Jan 5

Rev Gav

Is there a time for everything?

In this reflection on bereavement, Rev Gav reflects on what the writer of Ecclesiastes means when writing that there is a time or season for everything.

Ecclesiastes 3:1-4

For everything there is a season,
a time for every activity under heaven.
A time to be born and a time to die.
A time to plant and a time to harvest.
A time to kill and a time to heal.
A time to tear down and a time to build up.

A time to cry and a time to laugh.
A time to grieve and a time to dance.

The writer of Ecclesiastes tells us that there are going to be times in our lives when we experience all these things: birth, death, planting, harvesting, destroying, healing, breaking, building, weeping, laughing, mourning, and dancing. There is a time for everything but, importantly, not necessarily a ‘right’ time for everything. 
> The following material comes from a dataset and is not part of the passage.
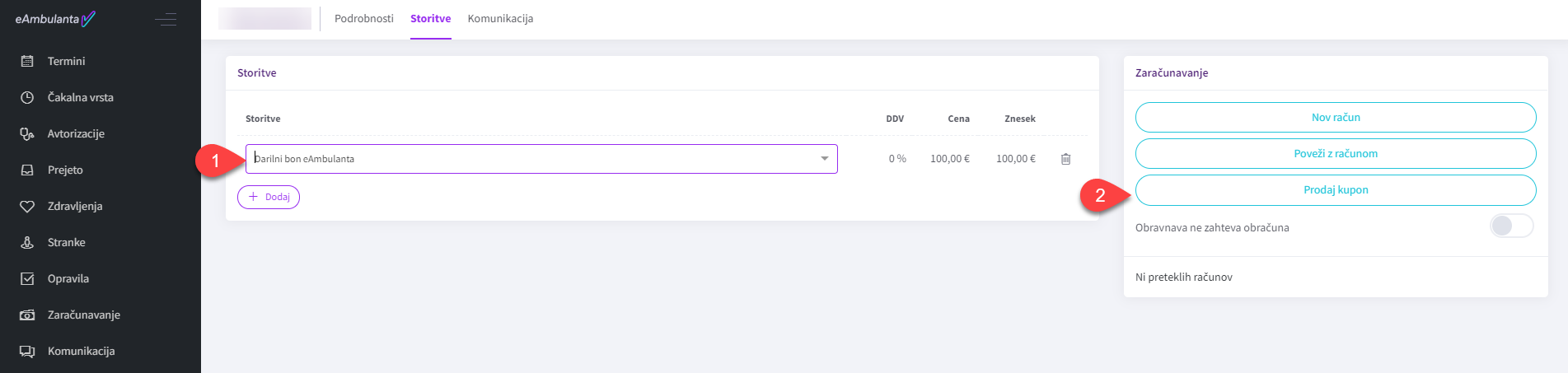The width and height of the screenshot is (1568, 373).
Task: Click the Zaračunavanje money icon
Action: click(x=27, y=315)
I sometimes hear at funerals the phrase, “It was his or her time,” or, “there must be a reason,” as if the person’s death was predetermined and planned by God to be at that exact moment, and this is especially true when the deceased is young or the death was unexpected. I wonder if we do this to protect ourselves and to reassure ourselves that God is in control, however, the truth is that bad things happen to good people at the worst of times. Accidents happen and people get ill for no apparent reason, and, if you will excuse my language, it sucks… big time.

Despite studying theology and philosophy, I do not know why there is so much pain and suffering in the world. I suspect it has a lot to do with free-will and the almost infinite set of possibilities and circumstances that exist. The very possibility for good things, as we perceive them, to happen means there is an inherent possibility for bad things to happen. We live in a world where chaos exists — in our bodies, in our minds, in our relationships, and in the environment, and on days when we reflect on the death of a loved one and the preceding illness, we rightly ask, “Where, then, is God in this?” And the answer is, “Right here with us.”
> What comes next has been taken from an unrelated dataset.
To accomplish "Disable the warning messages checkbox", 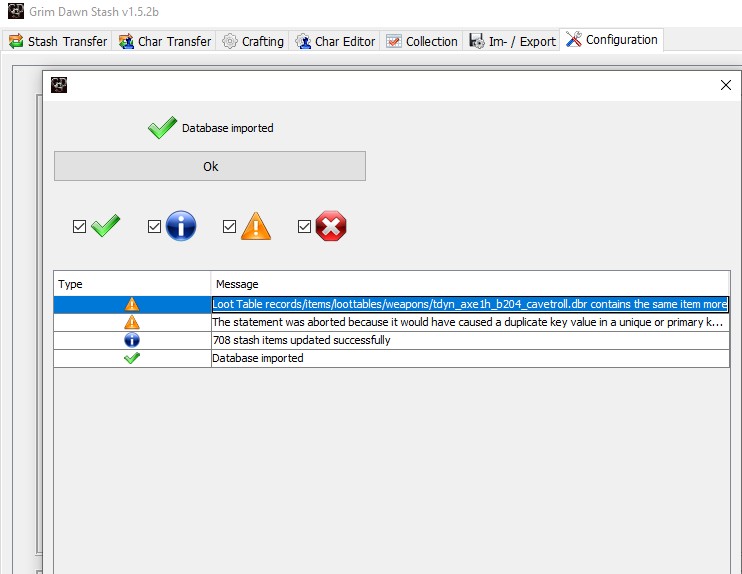I will point(229,227).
Christians do not believe in a remote, inaccessible God, but a very present and accessible God who stands with us in our suffering, and suffers with us. Some other religions reject the idea of a loving God because a loving God risks that love being rejected and therefore such a God will suffer, and a suffering God cannot be all-powerful, omnipotent, and beyond pain. Not so, Christianity. We believe, know, and trust in a suffering God, a God, who when seeing and experiencing our pain and suffering, hurts alongside us, sometimes carrying us, crying with us, wrapping his arms around us, and comforting us.
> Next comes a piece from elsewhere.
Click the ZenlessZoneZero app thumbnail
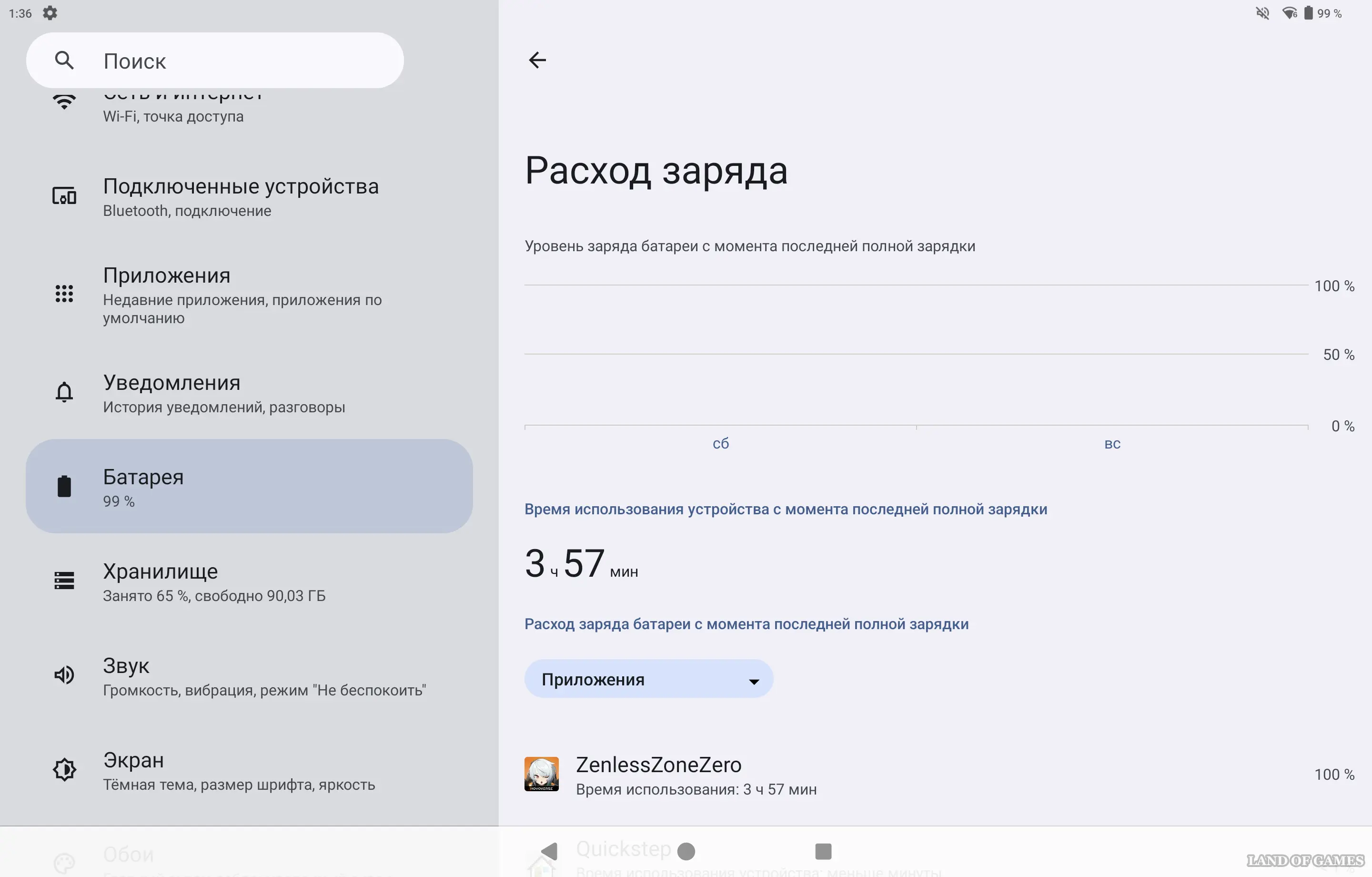1372x877 pixels. [x=541, y=775]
Why is the world like this? Why does God choose to allow there to be free-will and a lack of determinism? Why does God allow there to be pain and suffering? Well, as I mentioned, without the possibility there can be no creativity. God is creative and in the process of creating — bringing order out of chaos in the world — and we believe that God has created us in his image, to be co-creators with him and to use our God-given creativity for good in the world.

Why does God choose us to be part of the solution for the world? I think it is something to do with the fact that God loves us. Every act of creativity that we do is bringing order out of chaos, whether creating art or music, listening to a friend, healing a relationship, tending an illness, reducing our dependence on single-use plastics, or finding global solutions to end poverty or hunger. 

Our human creativity knows no bounds, and we are working towards a day when there will be no more hunger or pain or suffering. We are not there yet, but I do know that God is cheering us on, encouraging us, inspiring us, and celebrating with us.

And so we find ourselves here today, weeping and mourning. We have witnessed brokenness, destruction, and yes, death. It is okay to cry. It is okay to be sad when we remember.

And although it may be a time to mourn, my prayer today is that you would know the very real presence of God with you — his comfort, his joy, and his peace, and that you would use your god-given creativity to minister to each other — to hug, smile, encourage, support, and love one another. For it is also okay to give thanks and to celebrate our loved one’s life. It is also okay to laugh and to smile, to embrace, to listen to the Beatles, to sing, to allow poetry to speak to our souls, and to continue to plant, build, harvest, and dance. For there is a time for everything.